'''

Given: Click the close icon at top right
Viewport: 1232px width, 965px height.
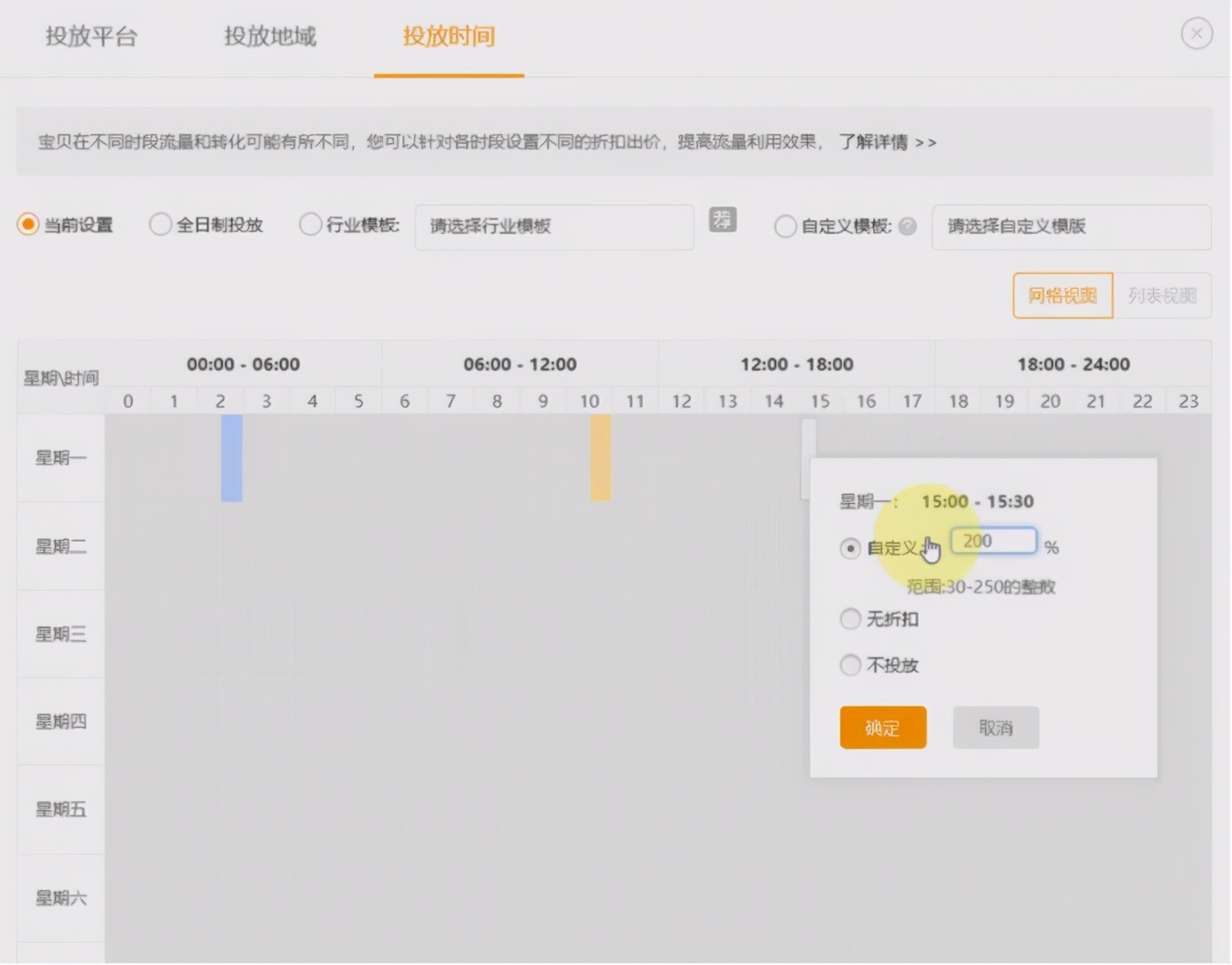Looking at the screenshot, I should tap(1196, 33).
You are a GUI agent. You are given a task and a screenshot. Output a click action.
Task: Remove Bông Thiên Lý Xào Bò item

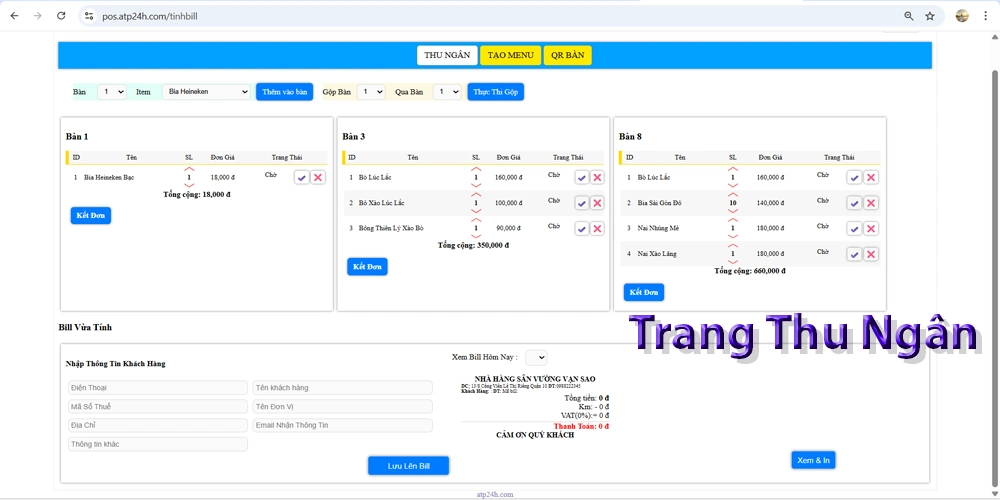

'''

# Request
Rewrite the records with "close icon" replaced by "close button" and everything else unchanged. Leave the pictures out.

# Final result
Given: Click the close button at top right
Viewport: 1232px width, 965px height.
Looking at the screenshot, I should tap(1196, 33).
You are a GUI agent. You are given a task and a screenshot. Output a click action.
Task: Remove Bông Thiên Lý Xào Bò item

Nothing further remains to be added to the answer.